Vetting highway rules in draft bill

Legislative panel given oversight

The state Highway Commission’s rules would be subject to legislative approval and a legislative subcommittee would be created to oversee the independent five-member commission under proposed legislation state Rep. Andy Davis, R-Little Rock, has drafted.

Davis, who served on the Governor’s Working Group on Highway Funding, said this week that his draft bill is designed to increase legislative oversight over the Highway Commission.

He said he’s “open to input and suggestions” from his colleagues about the measure that he hopes to introduce during Gov. Asa Hutchinson’s proposed special session on highway funding after the end of the fiscal session. The fiscal session starts Wednesday.

But the chairmen of the House and Senate public transportation committees said they question whether the draft legislation would run afoul of Amendment 42 to the Arkansas Constitution, which created the Highway Commission.

State Sen. Bill Sample, who chairs the Senate Public Transportation, Technology and Legislative Affairs Committee, said he wonders whether the Mack-Blackwell Amendment prevents or requires legislative approval of the commission’s rules.
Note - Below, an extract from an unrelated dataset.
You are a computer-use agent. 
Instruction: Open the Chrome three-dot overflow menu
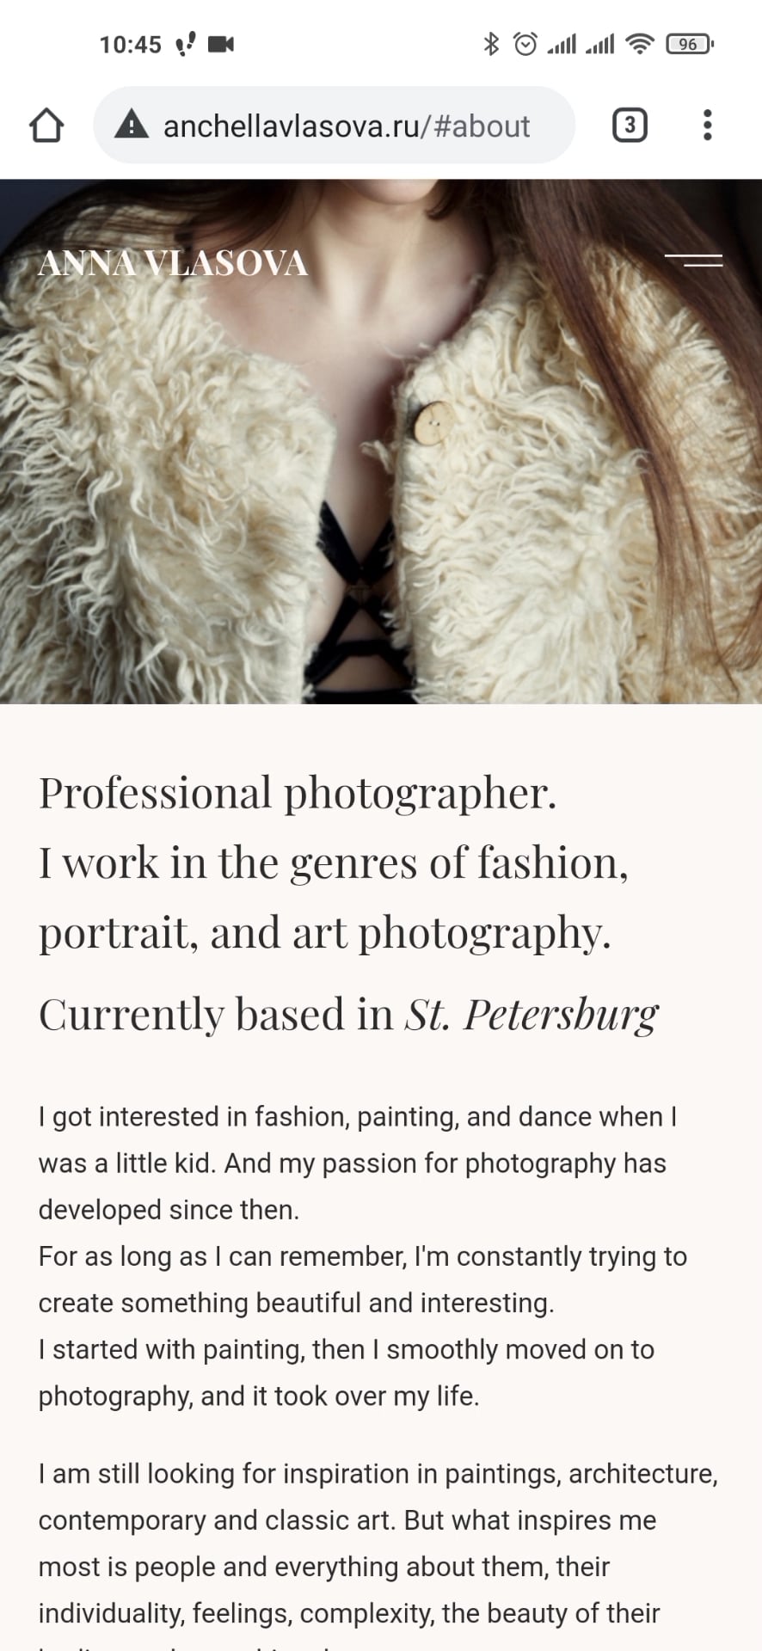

“I’m certain the Highway Commission would challenge its legality,” said Sample, a Republican from Hot Springs.

State Rep. Prissy Hickerson, who chairs the House Public Transportation Committee, said that “this could be unconstitutional in that the Mack-Blackwell act grants approval of programs and processes solely to the Highway Commission.”
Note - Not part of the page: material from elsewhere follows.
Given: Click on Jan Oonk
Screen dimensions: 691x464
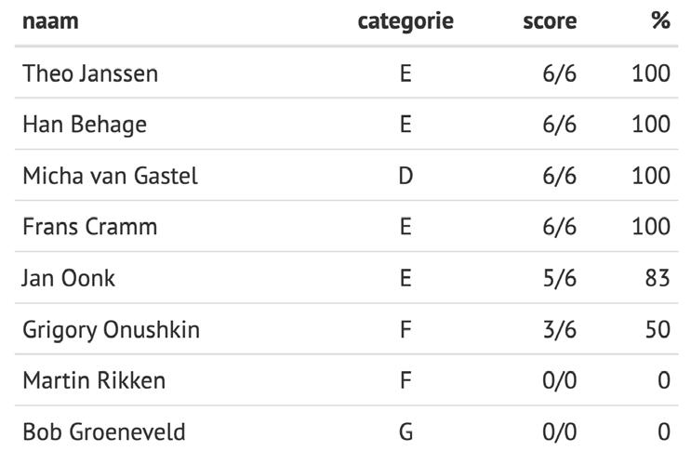Looking at the screenshot, I should 68,278.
“This would need to be researched,” said Hickerson, a Republican from Texarkana who previously served on the Highway Commission.

But Davis said his intent is only to require legislative approval of the funding process for now.
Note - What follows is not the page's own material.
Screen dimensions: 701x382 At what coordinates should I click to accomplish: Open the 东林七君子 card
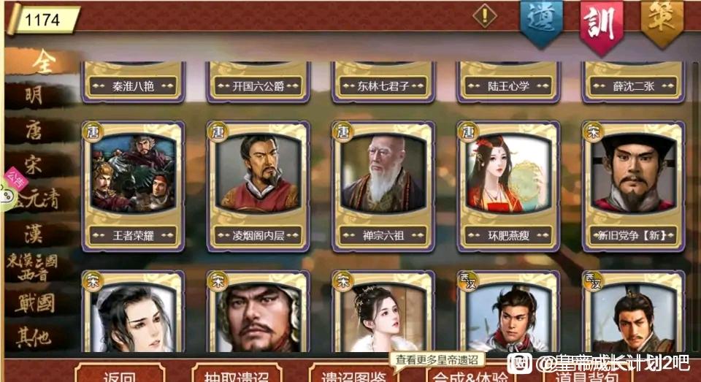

“The bill is a rough draft. That may need to be clarified. I have no intent to require more rules than that for legislative approval at this time,” he wrote in an email.

Davis said attorneys for the Bureau of Legislative Research advised him that his draft legislation wouldn’t violate the Arkansas Constitution.

“In my opinion and in theirs, the Legislature has broad authority over the commission,” he said.

“If you read the Mack-Blackwell Amendment, it pretty clearly says that the commission is independent from the executive branch. But it is very clear that they will carry out whatever the Legislature puts into statute,” Davis said.

In part, Amendment 42 states: “There is hereby created a State Highway Commission, which shall be vested with all the powers and duties now or hereafter imposed by law for the administration of the State Highway Department, together with all powers necessary or proper to enable the Commission or any of its officers or employees to carry out fully and effectively the regulations and laws relating to the State Highway Department.”

Danny Straessle, a spokesman for the state Highway and Transportation Department, declined to comment in detail.

“It’s draft legislation, and we don’t know if it’s been vetted,” Straessle said.

The Arkansas Democrat-Gazette obtained a copy of Davis’ draft legislation from the Highway Department under an Arkansas Freedom of Information Act request. “Take a look at and let me know what you think,” Davis wrote in an email dated Feb. 10 to Director Scott Bennett.

Davis said this week that he’s not formally heard back from the Highway Department.

He said he wants to require the Highway Commission to put its funding process into a proposed rule requiring legislative approval so lawmakers “will have buy-in about that process, which will eliminate skepticism” about the funding process.

The Highway Commission legislative oversight subcommittee would give the commission “a bigger audience” of lawmakers to provide information to lawmakers and allow lawmakers to ask questions of the commission, Davis said.

But Hickerson said that “the existing transportation committees can and do receive reports on highway projects and [the state Highway and Transportation Department] could present any additional information that legislators request or are interested in to the House and Senate transportation committees.”